Porquê? Porque os sumários têm de ficar preenchidos, as orientações organizadas, os artigos revistos e outros escritos, os pedidos dos alunos respondidos, as atas assinadas, as candidaturas a projetos finalizadas e submetidas, as parcerias contactadas, os links Zoom criados e enviados, as mensagens respondidas, as chamadas retribuídas, etc., etc., etc…

Na loucura, após o jantar, penso que devia caminhar (ou tentar sincronizar duas pernas que estiveram mais de dez horas paradas e na mesma posição), conversar com a família do Norte e ver uns minutos de televisão. “Estás doida, Sónia!” Não consigo, pois há tanta coisa para fazer e parece que o trabalho não me sai das mãos. Por isso, volto ao escritório. Aos meus 10 metros quadrados de vida, à minha cadeira preta, à minha secretária branca, aos meus ecrãs, aos emails, às mensagens urgentes e aos pedidos de apoio.

Sento-me e vou com determinação, ainda que perceba a quase impossibilidade de fazer seja o que for com o mínimo de acuidade. Faço a lista do que está por fazer: o que já vinha da lista do dia anterior, o que acumulei deste dia, o que amanhã será necessário fazer e o mais que irá aparecer. Passos: talvez uns 100 (se tantos, sei lá!); minutos de vitamina D e sol: zero; pessoas vistas em 5D: uma; número de cafés tomados numa bela esplanada: zero; minutos de dolce far niente: zero; número de tarefas para cumprir: enorme; volume do stresse: maior do que o do dia anterior. Decisão: adiar para o fim de semana. “Aí terei tempo”, penso. E faço-o. Tantas vezes. Só hoje, quando me sentei para escrever este texto é que percebi que, além de estar confinada, confinei a maior parte dos meus fins de semana e dos meus períodos de descanso.

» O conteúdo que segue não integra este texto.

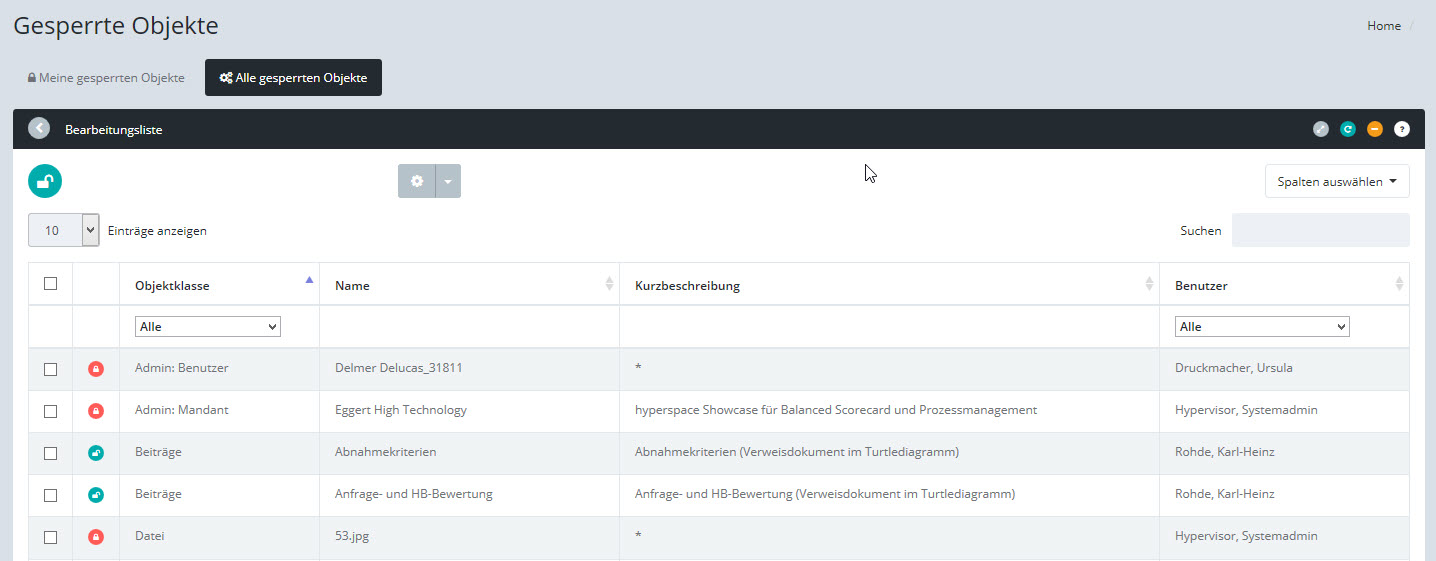Switch to Meine gesperrten Objekte tab
Viewport: 1436px width, 561px height.
pos(106,78)
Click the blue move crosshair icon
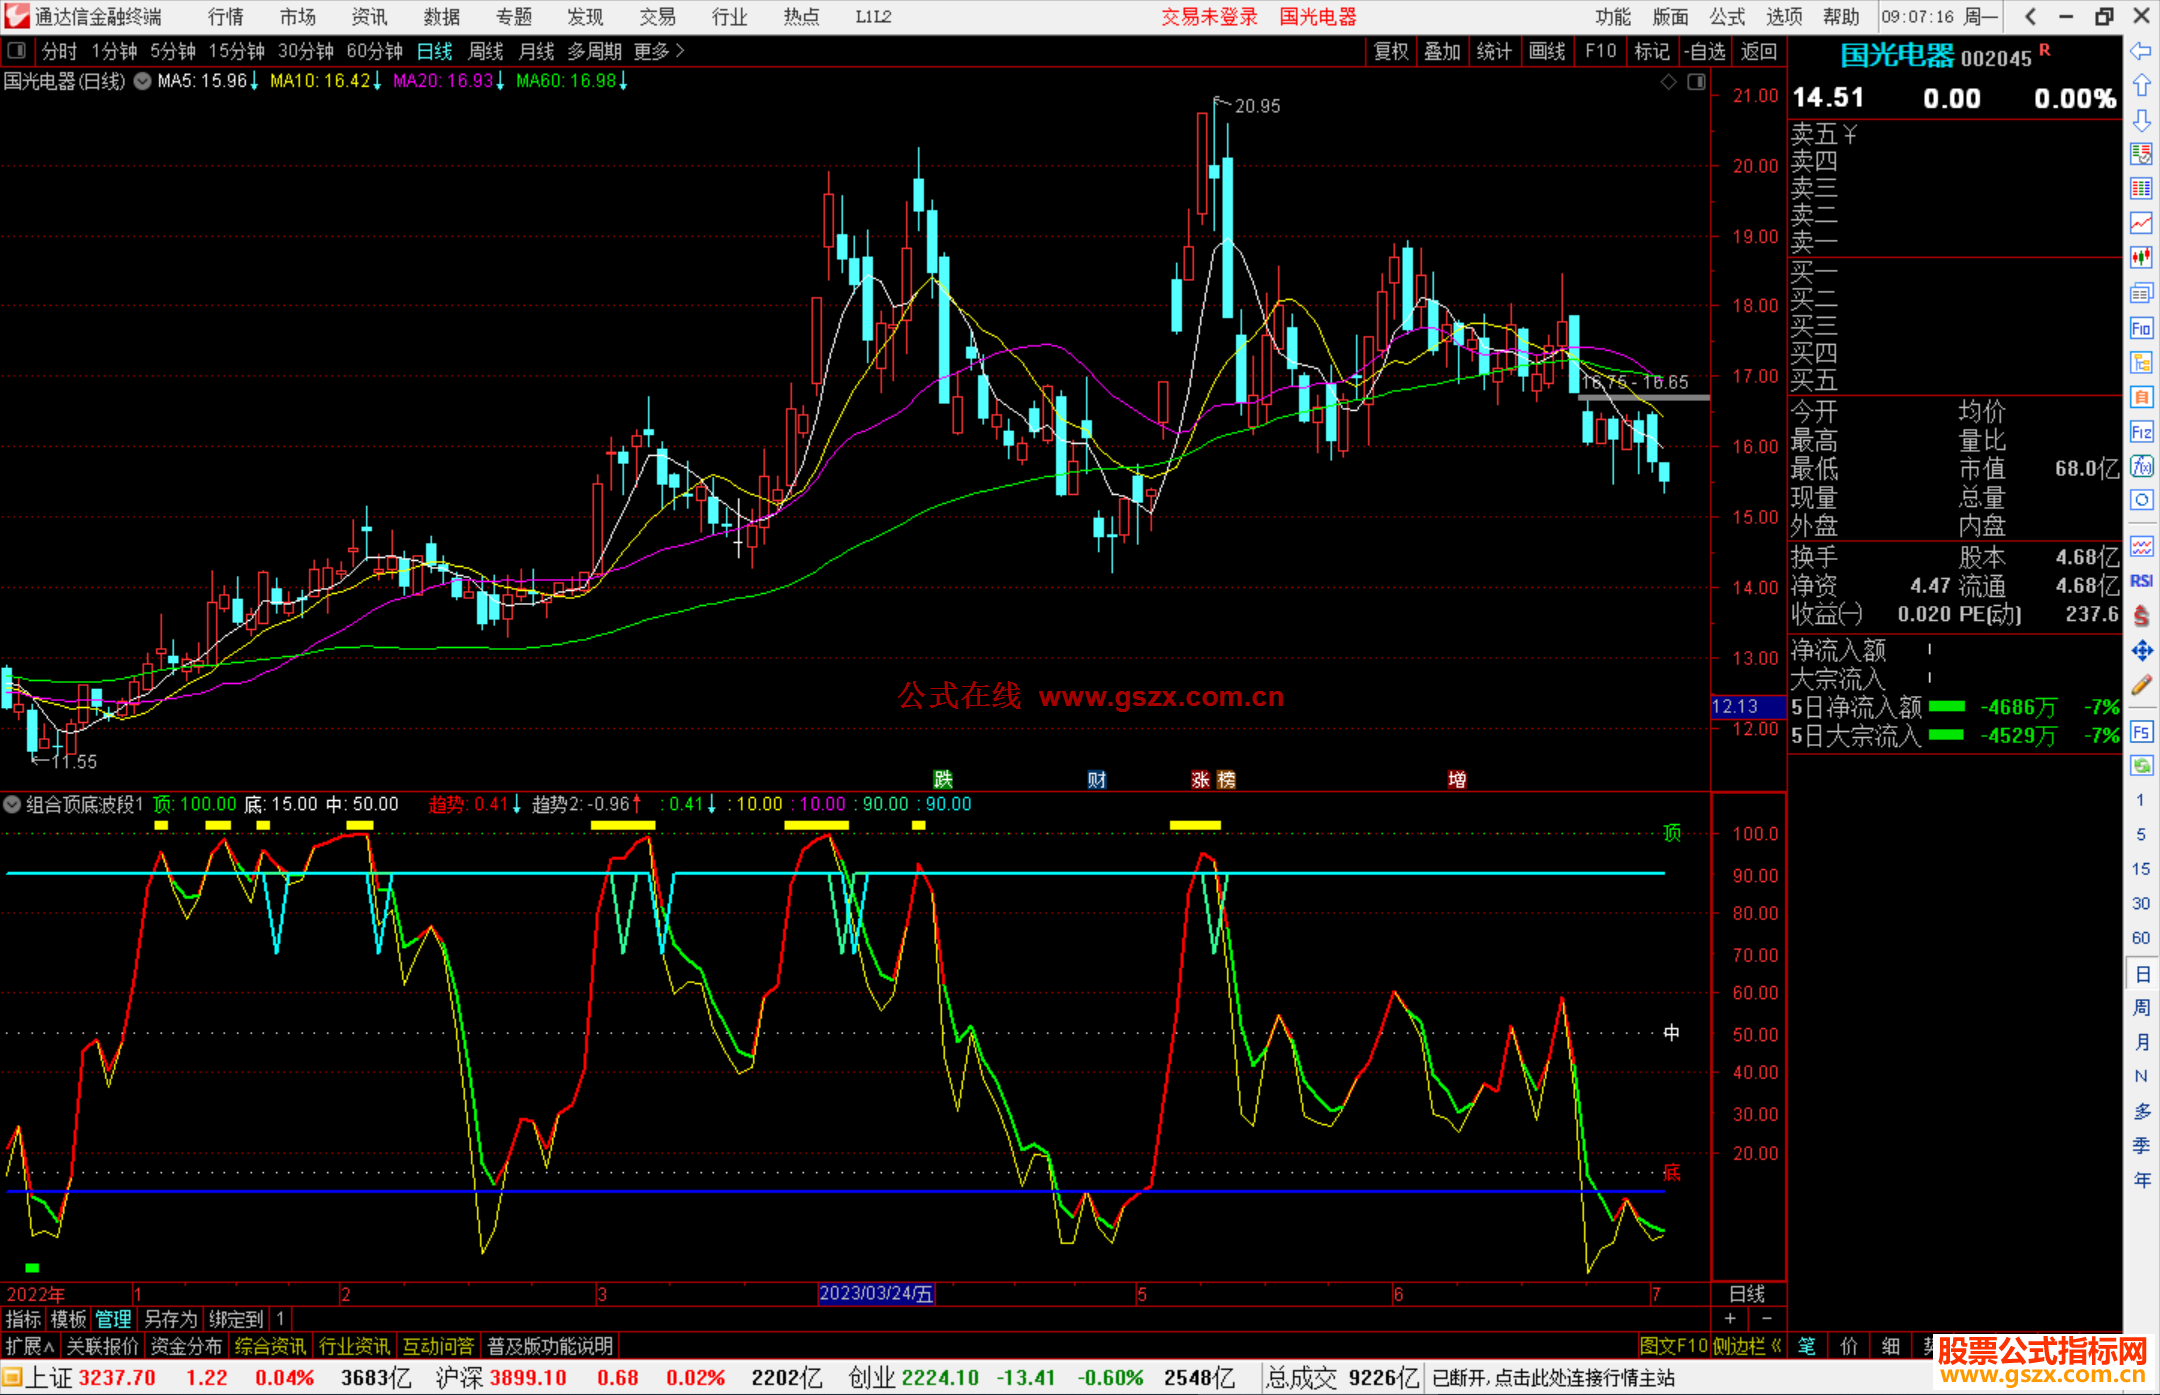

Escrever sobre um dia de aulas de teleprofessora é quase tão angustiante como o próprio dia. Este é só um dia de uma mulher comum, que tem como atividade profissional a docência, e que viu o último ano da sua vida através de dois ecrãs de computador. Mesmo que o tenha feito com a maior dedicação que esta profissão exige, a carga tem sido digital e extraordinariamente árdua, tanto física quanto mentalmente.

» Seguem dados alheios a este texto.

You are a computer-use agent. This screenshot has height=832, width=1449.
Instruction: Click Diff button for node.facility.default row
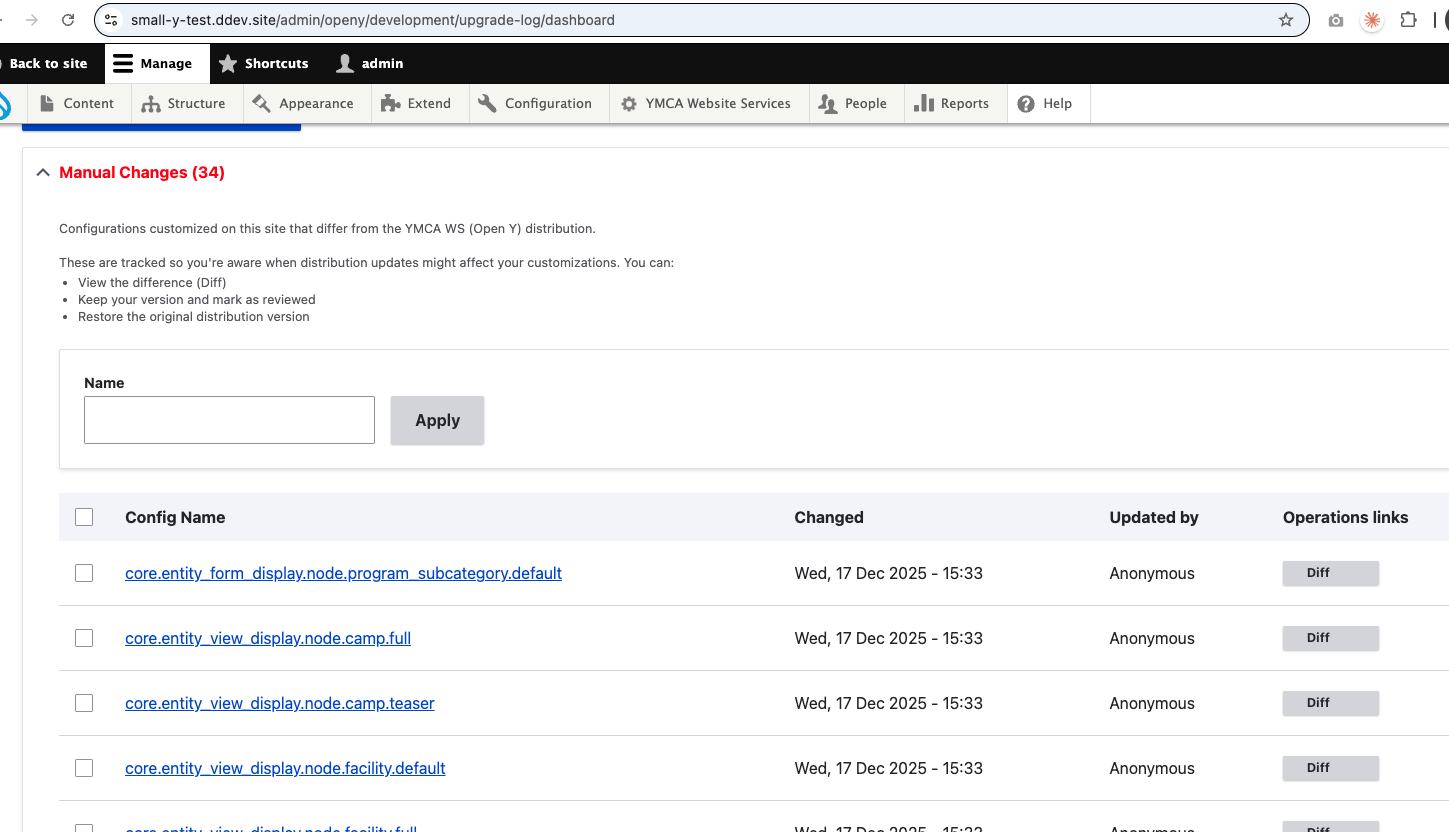click(1330, 768)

Tudo num espaço de 10 metros quadrados, com vista para uma espécie de mundo que chega através de dois ecrãs, assentes numa secretária branca, de frente para uma cadeira preta. Um lugar, contudo, onde me encontro regular e virtualmente com dezenas de pessoas reais – especialmente, estudantes – que, ainda que fechadas, estão, tanto quanto eu, em negociação com a humanidade, com a novilíngua, com a distância próxima, com o isolamento intrusivo e com a vida em 10 metros quadrados.